And it is no minor work either, but rather a highly imaginative and involving take on the format, painted in technicolour of the darkest hues.
If it boasts one thing, it is an astonishing setting of the Dies Irae, which opens with a shocking brass and tam-tam declamation, and proceeds to the (almost bathetic) final Amens by way of a helter skelter of orchestral colour and startling harmony. Most exciting is the propulsive central section, where a simple (often single note) melody perches on increasingly frantic string motifs, building to an emotionally shattering return of the opening theme for the Confutatis maledictus.
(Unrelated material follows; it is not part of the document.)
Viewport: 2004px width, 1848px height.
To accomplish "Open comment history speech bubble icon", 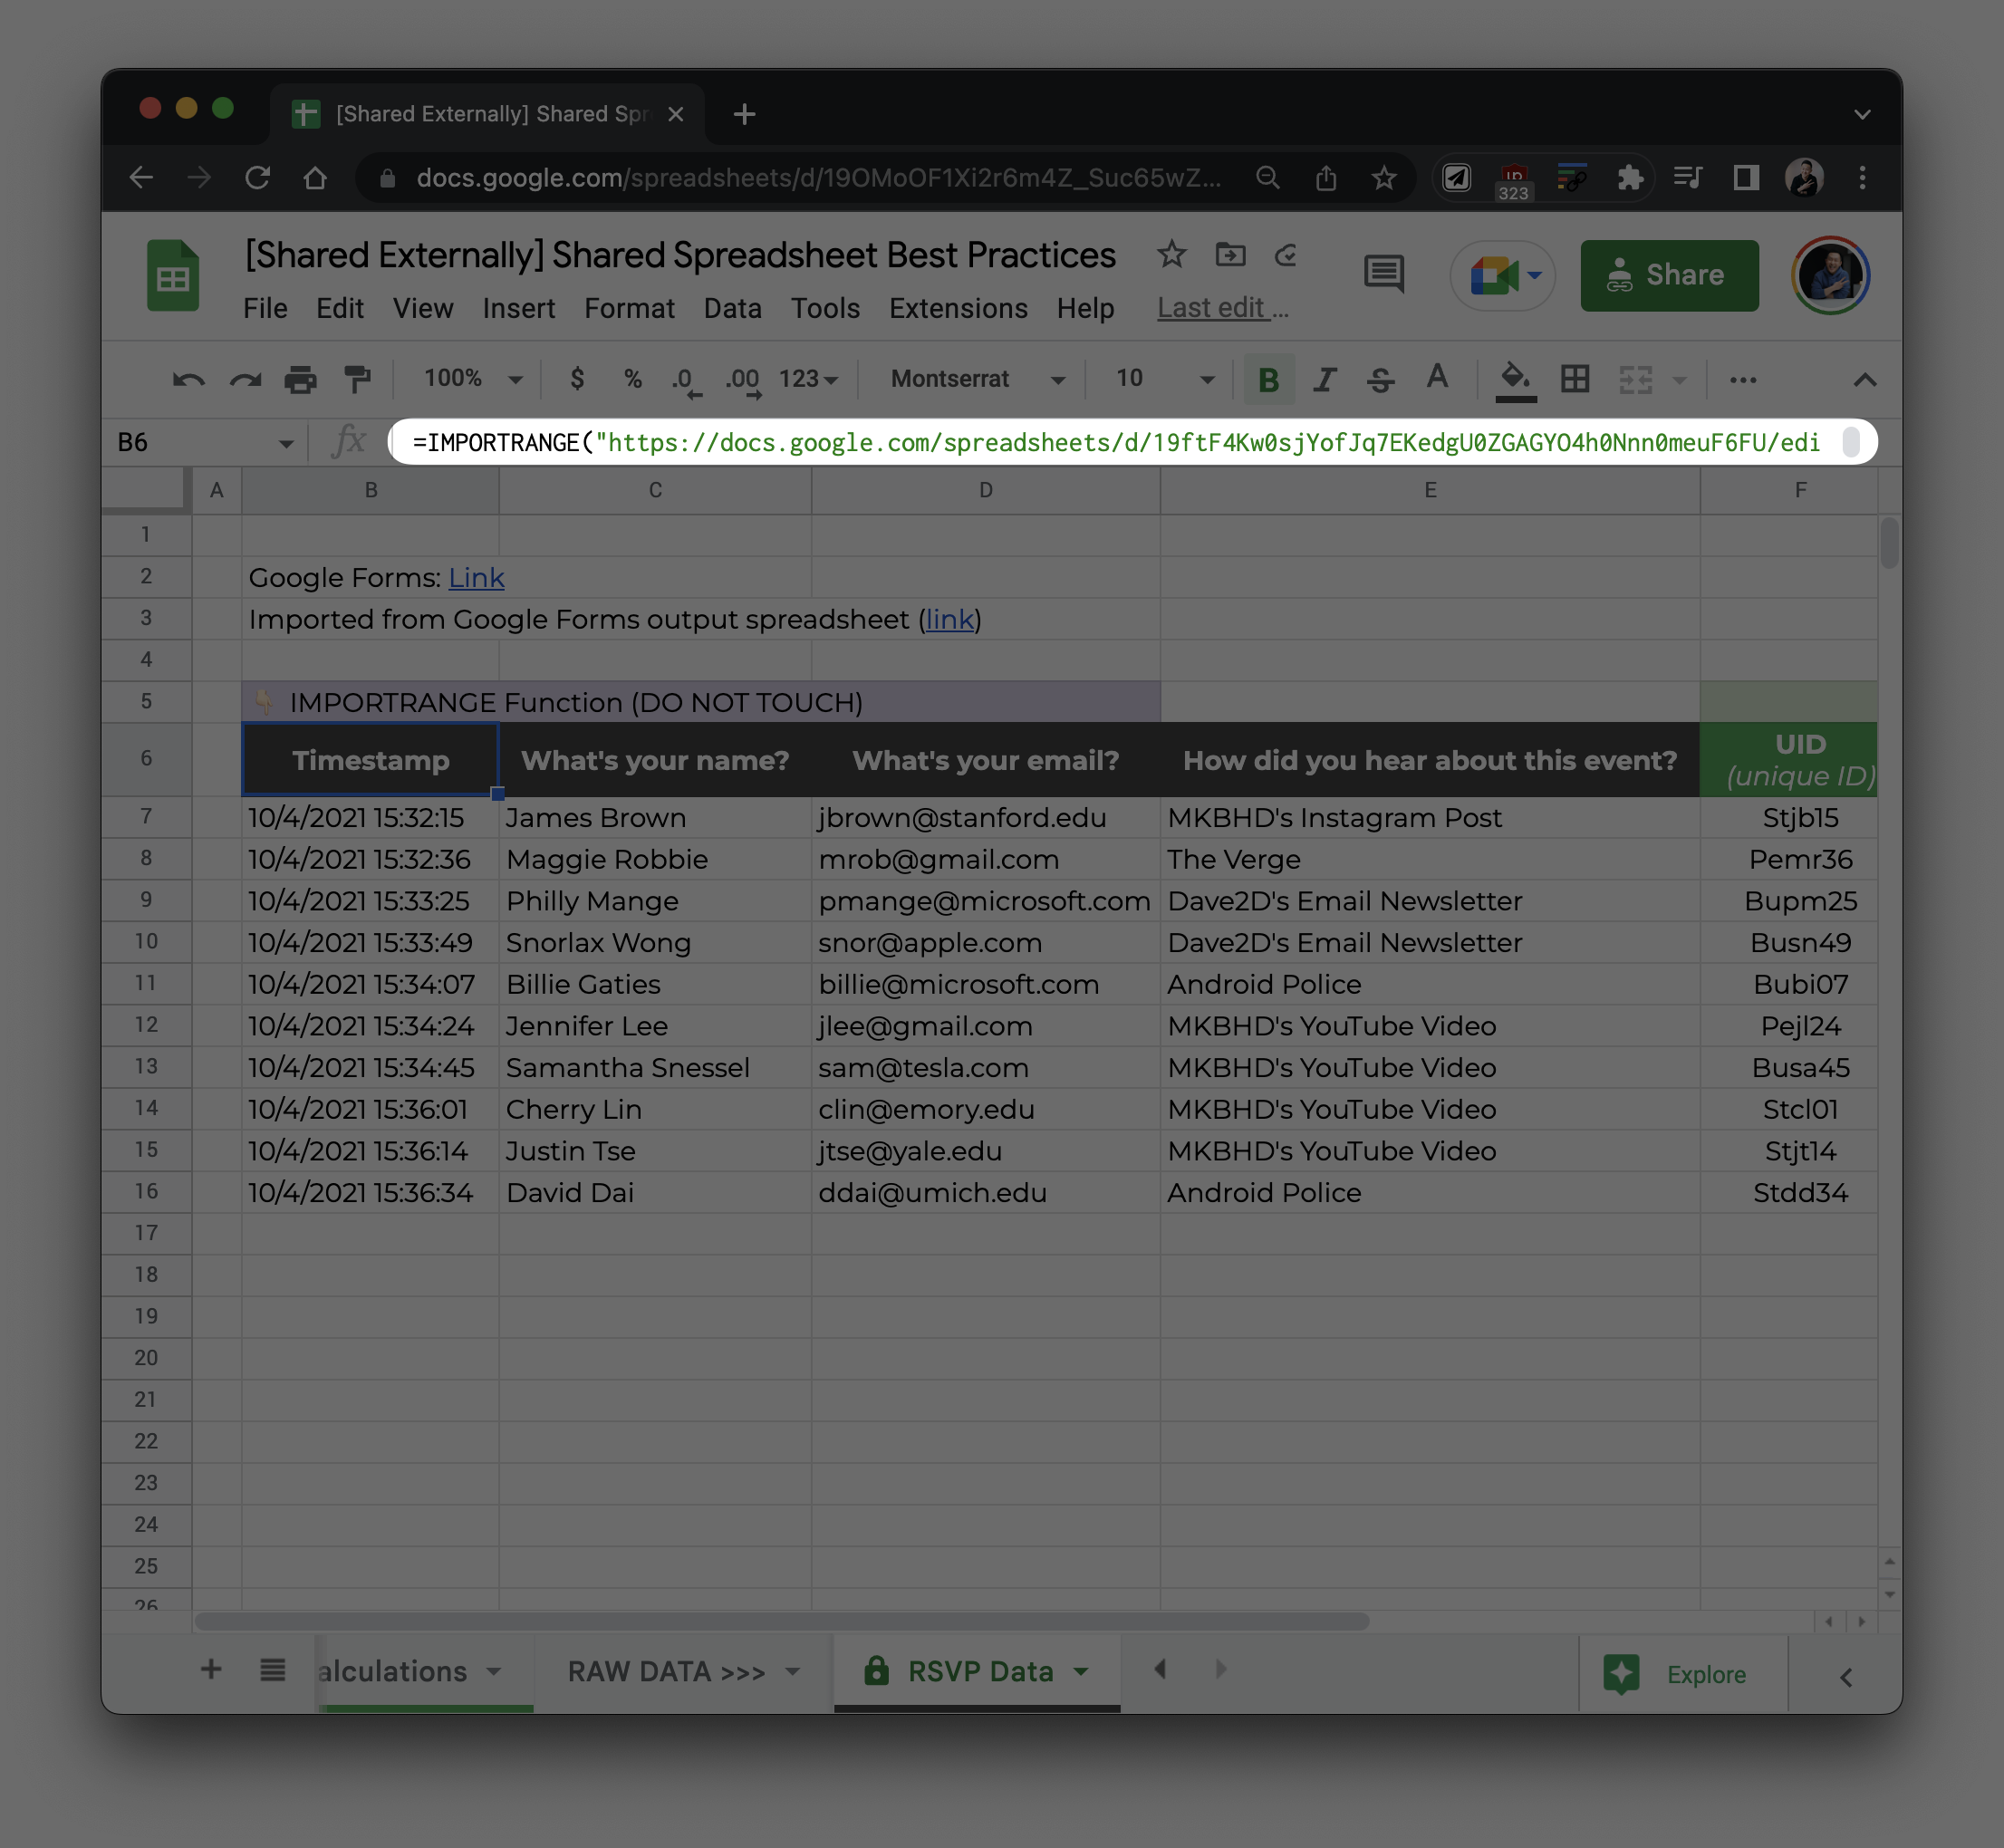I will (x=1384, y=274).
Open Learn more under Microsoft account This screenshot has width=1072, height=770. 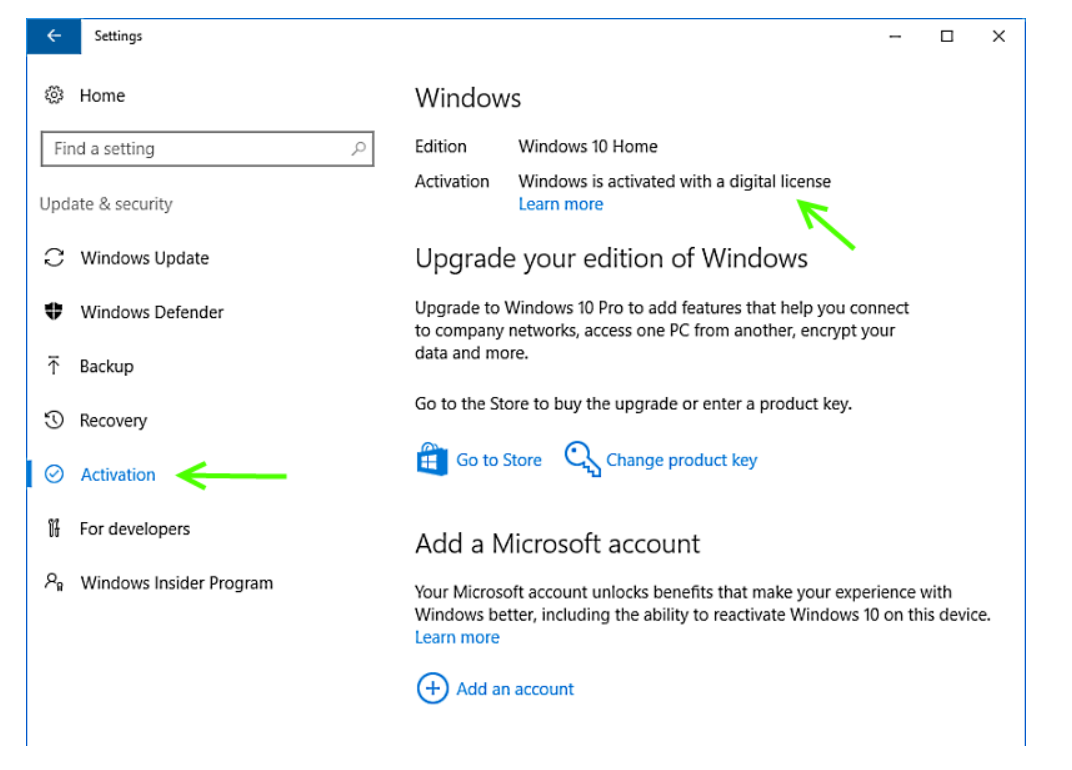[x=457, y=638]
And this is no isolated highlight. The bleak orchestral landscape of the Introit and Kyrie (here one movement) has a wintry fury of Shakespearean soul; the Offertory holds chill and warmth in equipoise in its two sections, and the contrapuntal setting of the text starting Quam olim Abrahae is garish, vigorous and just the right side of bombast. The setting of the Angus Dei, meanwhile, is daring both in its explorative harmonies and its deathly climactic fade to silence (a moment which Berlioz noted "surpasses anything of the kind that has been written”).
The Boston Baroque under Martin Pearlman provides an excellent performance of the work, though the choir's pronunciation lacks a true sense of the Italian text, and certain held notes hover about the pitch. Then again, phrasing is superlative (especially in the Graduale) and, if the group lacks the base power to evoke the Dies Irae's "searing flames", its musicianship more than compensates. The period orchestra meanwhile astonishes in the clarity of its line, and the close recording wallows in the violence of the timpani and the harrowing precision of the celli.
The two companion pieces are of mixed quality. Cherubini's March Funèbre is difficult to assess: in terms of orchestration and melody, it would seem to surpass anything in the Requiem, yet the ridiculous overuse of tam-tam and timpani serves to undermine the work's impact and turn it into something of a token gesture. Beethoven's Elegiac Song, meanwhile, is a model of restraint, and the Boston Baroque perform with unfailing commitment and intelligence.